Data items:
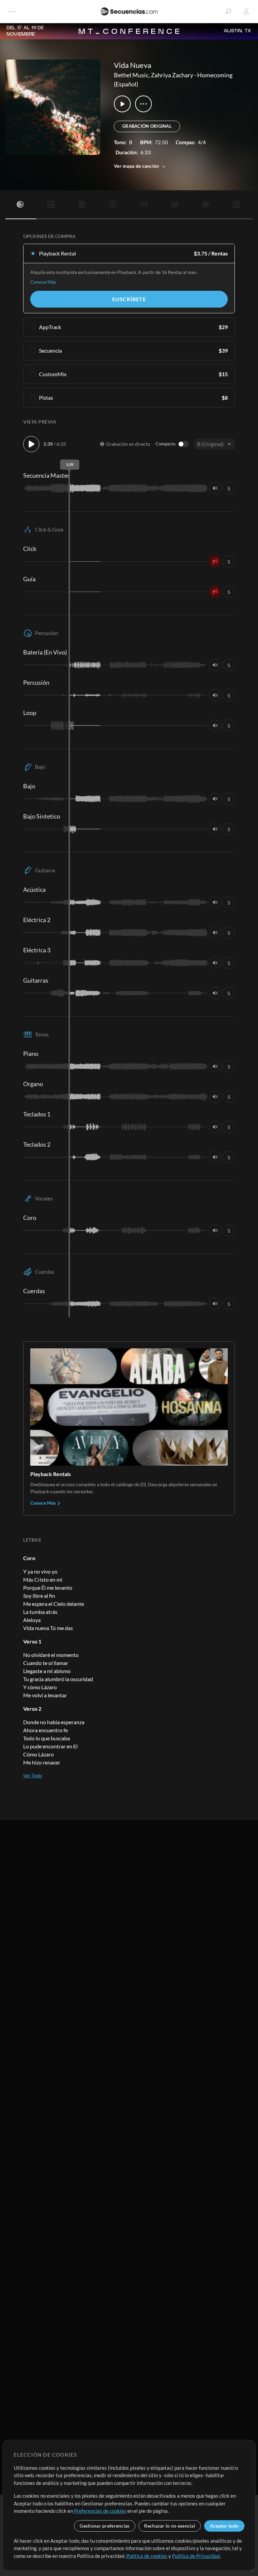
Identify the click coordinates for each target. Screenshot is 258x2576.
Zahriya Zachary (172, 75)
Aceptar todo (224, 2526)
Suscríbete (129, 299)
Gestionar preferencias (104, 2526)
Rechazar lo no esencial (169, 2526)
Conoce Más (43, 282)
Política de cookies (146, 2556)
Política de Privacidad (196, 2556)
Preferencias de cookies (100, 2511)
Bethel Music (131, 75)
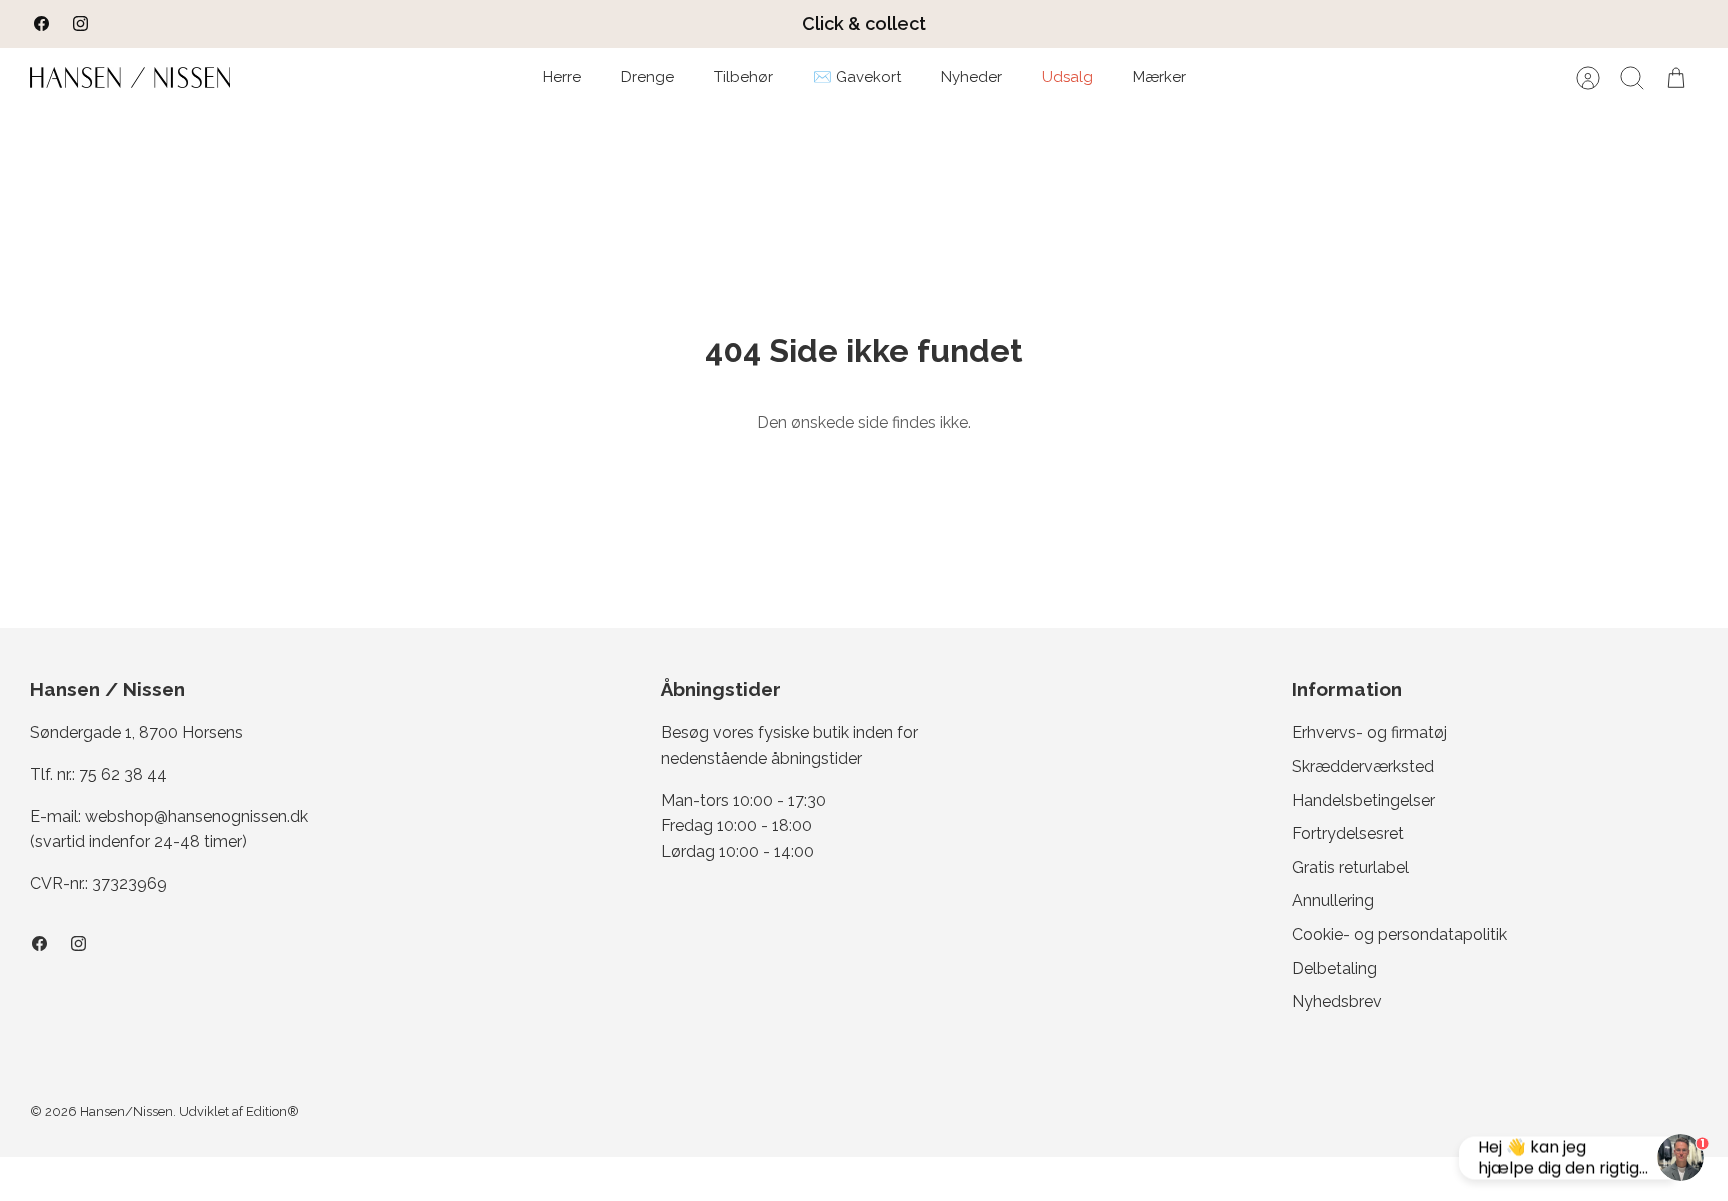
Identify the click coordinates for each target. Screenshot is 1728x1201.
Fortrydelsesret (1348, 833)
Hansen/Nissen (126, 1111)
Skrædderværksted (1363, 766)
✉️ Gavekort (857, 77)
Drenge (647, 77)
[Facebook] (41, 23)
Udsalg (1067, 77)
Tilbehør (743, 77)
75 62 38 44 (123, 774)
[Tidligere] (518, 24)
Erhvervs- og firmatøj (1369, 732)
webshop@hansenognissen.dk (196, 816)
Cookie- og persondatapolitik (1399, 934)
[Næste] (1210, 24)
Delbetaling (1334, 968)
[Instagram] (80, 23)
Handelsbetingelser (1363, 800)
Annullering (1333, 900)
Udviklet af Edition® (239, 1111)
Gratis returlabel (1350, 867)
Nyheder (971, 77)
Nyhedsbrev (1337, 1001)
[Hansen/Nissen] (130, 77)
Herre (562, 77)
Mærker (1159, 77)
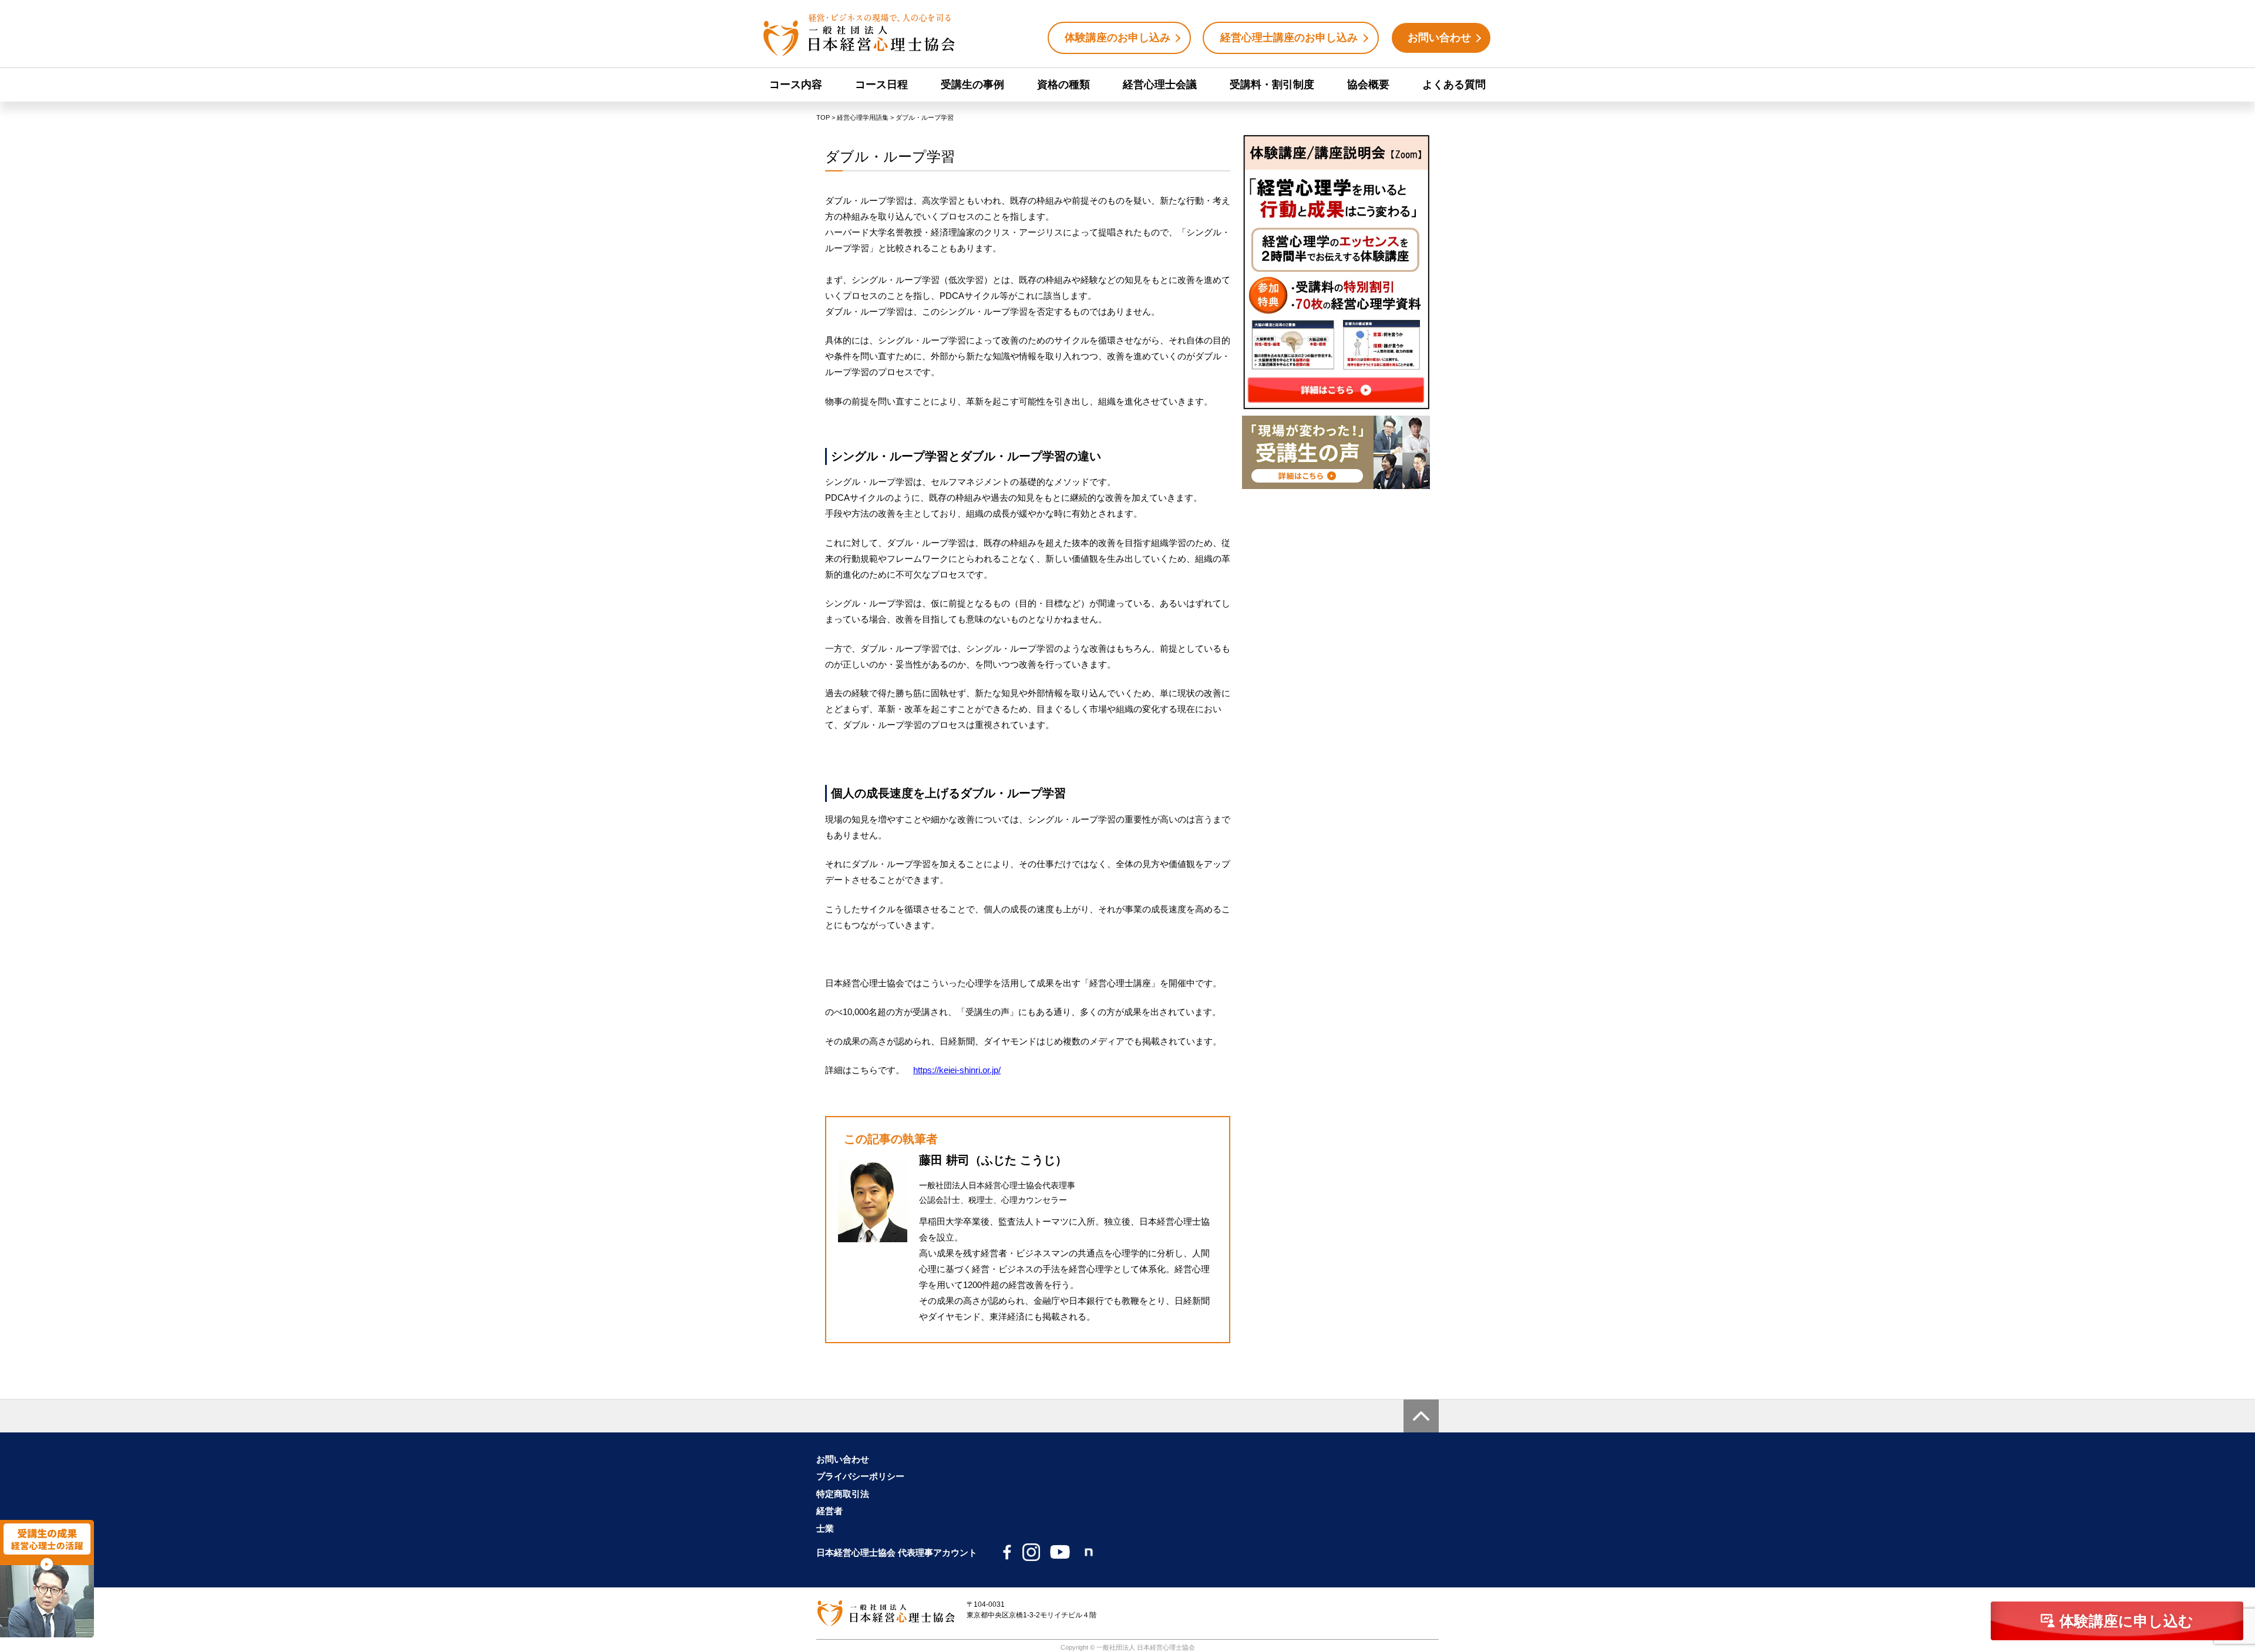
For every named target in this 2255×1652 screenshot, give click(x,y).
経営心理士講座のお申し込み (1289, 37)
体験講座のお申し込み (1117, 37)
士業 (825, 1528)
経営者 (829, 1511)
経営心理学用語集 (862, 117)
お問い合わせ (1439, 37)
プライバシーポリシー (860, 1476)
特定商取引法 (842, 1494)
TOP (823, 117)
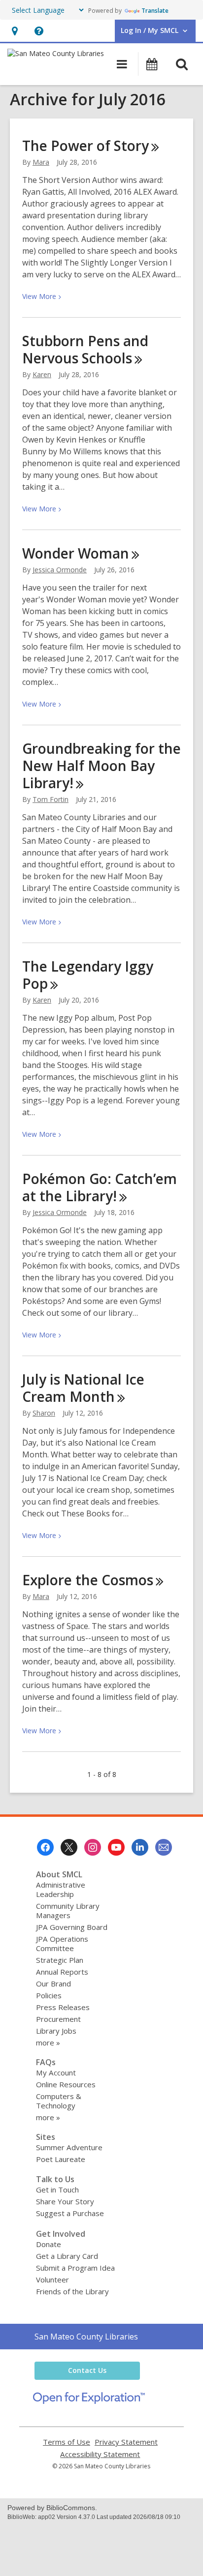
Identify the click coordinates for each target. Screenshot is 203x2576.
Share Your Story (65, 2201)
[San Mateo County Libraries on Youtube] (116, 1847)
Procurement (58, 2019)
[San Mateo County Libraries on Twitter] (69, 1847)
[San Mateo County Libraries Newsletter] (163, 1847)
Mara (41, 162)
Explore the (87, 1579)
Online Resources (66, 2084)
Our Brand (53, 1983)
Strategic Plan (59, 1960)
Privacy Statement (126, 2442)
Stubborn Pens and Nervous (85, 349)
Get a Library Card (67, 2256)
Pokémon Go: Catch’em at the (99, 1187)
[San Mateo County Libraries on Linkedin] (140, 1847)
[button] (14, 31)
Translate (155, 10)
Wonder (75, 553)
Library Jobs (56, 2031)
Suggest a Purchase (70, 2213)
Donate (48, 2244)
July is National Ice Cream (83, 1388)
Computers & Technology (58, 2100)
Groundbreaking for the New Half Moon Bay (101, 765)
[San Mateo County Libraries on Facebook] (45, 1847)
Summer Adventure (69, 2147)
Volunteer (52, 2279)
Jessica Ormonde (60, 569)
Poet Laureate (60, 2159)
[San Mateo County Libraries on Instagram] (92, 1847)
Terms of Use (66, 2442)
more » (48, 2042)
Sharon (44, 1413)
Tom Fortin (50, 799)
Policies (49, 1995)
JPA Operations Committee (62, 1943)
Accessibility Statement (100, 2454)
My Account (56, 2072)
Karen (42, 374)
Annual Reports (62, 1972)
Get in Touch (57, 2189)
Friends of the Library (72, 2291)
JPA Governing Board (71, 1927)
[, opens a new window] (89, 2401)
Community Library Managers (68, 1910)
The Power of (85, 145)
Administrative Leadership (60, 1889)
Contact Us (87, 2370)
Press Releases (63, 2007)
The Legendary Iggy (87, 975)
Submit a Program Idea (75, 2268)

Activity: Find how many lines of the entries contain "each". Respond with the number only.

Response to this task: 3